WRITTEN PROBLEM:
Copy out the short-plays article below word for word, from its title through its final sentence.

DOCUMENT:

++++++++++++++++++++

My Top 3 Short Plays for 2017

Here’s why Canopy Growth Corp. (TSX:WEED), Home Capital Group Inc. (TSX:HCG) and Equitable Group Inc. (TSX:EQB) top my list of short plays for 2017.

| More on:

We’re now in the second quarter, and it may be a little late to run an article highlighting three short plays for 2017, but investors on the lookout for overvalued stocks are always looking, so I thought I would share my list with my fellow Foolish readers.

Marijuana stocks

I have written about Canopy Growth Corp. (TSX:WEED) in the past with a number of pieces on the company’s fundamentals, its long-term prospects, supply and demand issues in the cannabis industry, competition within the cannabis industry, stock options and dilution over time, unease as to the regulations involved in decriminalizing marijuana, and a slew of other reasons why Canopy is likely to underperform or at least underwhelm in the long term.

With valuations for most marijuana stocks sky-high (and I consider Canopy to be one of the most overvalued of the bunch), it may not take an epic crash to see stock prices dip dramatically; rather, I expect reduced growth expectations and more realistic research provided by larger institutions will begin to shed light on the long-term fundamentals of the business, leading to downward pressure on free cash flow projections and the consensus long-term growth rate, affecting marijuana companies’ equity valuations in a serious way.

Non-prime, sub-prime, high-risk lenders

One of the facets of the build up toward the ’07/’08 financial crisis was a wide-spread mentality that housing prices will continue to rise, and the provision for credit losses a company must keep on its books should reflect “improving conditions” in the real estate market, rather than key long-term risk factors facing lenders.

++++++++++++++++++++

DATA LINES:
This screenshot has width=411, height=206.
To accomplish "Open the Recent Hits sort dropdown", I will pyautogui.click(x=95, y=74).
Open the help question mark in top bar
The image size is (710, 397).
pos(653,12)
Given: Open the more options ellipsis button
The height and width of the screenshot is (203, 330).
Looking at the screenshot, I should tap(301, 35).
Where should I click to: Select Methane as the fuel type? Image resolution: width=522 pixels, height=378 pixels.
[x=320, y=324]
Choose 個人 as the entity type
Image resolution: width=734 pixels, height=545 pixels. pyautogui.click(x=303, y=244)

++++++++++++++++++++

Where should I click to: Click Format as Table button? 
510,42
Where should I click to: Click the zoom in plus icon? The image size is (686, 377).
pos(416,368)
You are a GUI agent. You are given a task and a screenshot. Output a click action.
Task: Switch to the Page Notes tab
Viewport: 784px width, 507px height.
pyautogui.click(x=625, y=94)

++++++++++++++++++++

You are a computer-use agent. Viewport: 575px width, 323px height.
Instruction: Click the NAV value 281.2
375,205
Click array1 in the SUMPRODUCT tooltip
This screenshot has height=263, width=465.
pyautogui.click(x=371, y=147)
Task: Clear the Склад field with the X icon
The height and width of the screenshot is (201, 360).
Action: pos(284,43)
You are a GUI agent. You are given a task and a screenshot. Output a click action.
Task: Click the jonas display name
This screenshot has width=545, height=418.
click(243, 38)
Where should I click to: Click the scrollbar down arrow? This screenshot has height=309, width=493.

++++++++++++++++++++

WORKED ANSWER:
My Top 3 Short Plays for 2017

Here’s why Canopy Growth Corp. (TSX:WEED), Home Capital Group Inc. (TSX:HCG) and Equitable Group Inc. (TSX:EQB) top my list of short plays for 2017.

| More on:

We’re now in the second quarter, and it may be a little late to run an article highlighting three short plays for 2017, but investors on the lookout for overvalued stocks are always looking, so I thought I would share my list with my fellow Foolish readers.

Marijuana stocks

I have written about Canopy Growth Corp. (TSX:WEED) in the past with a number of pieces on the company’s fundamentals, its long-term prospects, supply and demand issues in the cannabis industry, competition within the cannabis industry, stock options and dilution over time, unease as to the regulations involved in decriminalizing marijuana, and a slew of other reasons why Canopy is likely to underperform or at least underwhelm in the long term.

With valuations for most marijuana stocks sky-high (and I consider Canopy to be one of the most overvalued of the bunch), it may not take an epic crash to see stock prices dip dramatically; rather, I expect reduced growth expectations and more realistic research provided by larger institutions will begin to shed light on the long-term fundamentals of the business, leading to downward pressure on free cash flow projections and the consensus long-term growth rate, affecting marijuana companies’ equity valuations in a serious way.

Non-prime, sub-prime, high-risk lenders

One of the facets of the build up toward the ’07/’08 financial crisis was a wide-spread mentality that housing prices will continue to rise, and the provision for credit losses a company must keep on its books should reflect “improving conditions” in the real estate market, rather than key long-term risk factors facing lenders.